My younger sons have lived in Houston long enough to pretend they remember snow. Both sledded in upstate New York when young, but we can document this only by admitting photographs as evidence. On Wednesday they sledded for the first time in four years, on grass, not snow, using cardboard, not American Flyers. We identified the steepest slope in a city park, and the boys experimented with sliding techniques. I warned them, in my stern fatherly fashion, to avoid trees, power poles and the histrionic tai chi practitioner at the bottom of the hill. I sat at the top, on the grass, reading -- not Ethan Frome, but a book recommended to me in an e-mail by Buce at Underbelly:
“I wonder if you have ever seen the commentaries by Michael Pennington. He's a London-based actor and director; he did a scene by scene director's commentary on Hamlet that struck me as the best single thing about H I ever read.
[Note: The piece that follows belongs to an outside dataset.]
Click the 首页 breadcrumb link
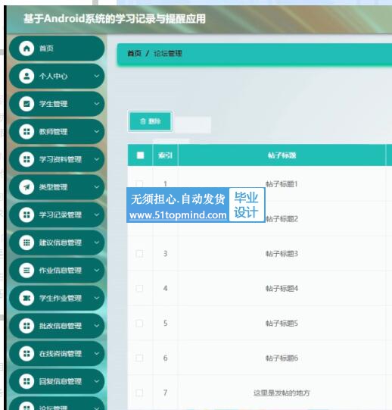Screen dimensions: 392x410 (x=134, y=54)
My wife gave me two more --Midsummer Night's Dream and Twelfth Night, and MSN starts off at the same high level of quality (I look forward perhaps especially to TN because it has never been one of my favorite plays; it will be interesting to see what he sees in it).
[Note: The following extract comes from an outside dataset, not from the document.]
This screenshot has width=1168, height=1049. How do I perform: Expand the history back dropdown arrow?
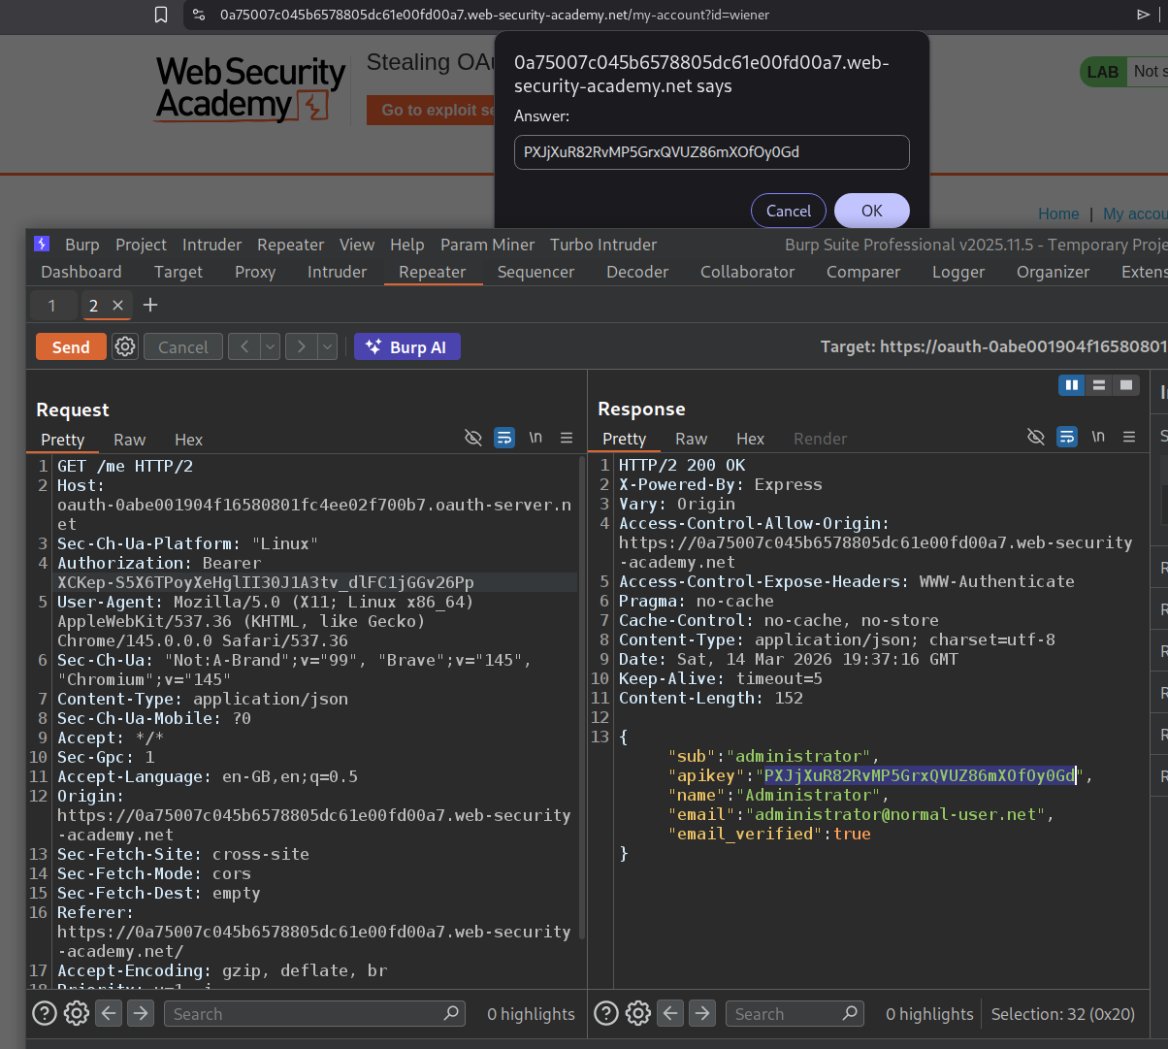pos(270,346)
“Sadly, these three are the limit. I can only wish he had written 34 more.”
This suggestion come from the man who, when I touted Auden’s Lectures on Shakespeare as “the best and most entertaining introductory guide to Shakespeare, after the plays and poems,” countered with Mark Van Doren’s Shakespeare, which I subsequently read. Especially for the inexperienced reader, new to the plays, I bow to Buce’s judgment.
So, on the hill, in the plentiful sunshine, I started reading Pennington’s Hamlet: A User’s Guide (Nick Hern Books, London, 1996), a seductive hybrid of gossip, theatrical pragmatism and deep Shakespearean learning. It opens with an anecdote about the day Pennington, in the company of John Gielgud, on a movie location in Italy, learned of the death of Laurence Olivier:
“Now, when I think of the passing of Olivier…what I hear is the voice of John Gielgud later in the day, talking quietly about his own complex relationship with Olivier and his admiration for him that surpassed all rivalry. Generous, humorous, sad, modest, graceful and undeceived, it was the voice of Hamlet.”
The first production of Hamlet Pennington saw, at 13, was Olivier’s film. The first I saw, at 18, was a stage production with Dame Judith Anderson in the title role, in Toledo, Ohio. Pennington first played Hamlet in 1964, as a student at Cambridge University. Winningly, he says, “I still can’t read Shakespeare in silence,” and I have a tough time, too. Given his experience as actor, director and reader, Pennington makes excellent company. In his introduction, all that I have read thus far, he writes:
“I pause: What can a man say about his own Hamlet? The part is like a pane of clear glass disclosing the actor to ma greedy audience, and playing it changes you for good, and for the better.”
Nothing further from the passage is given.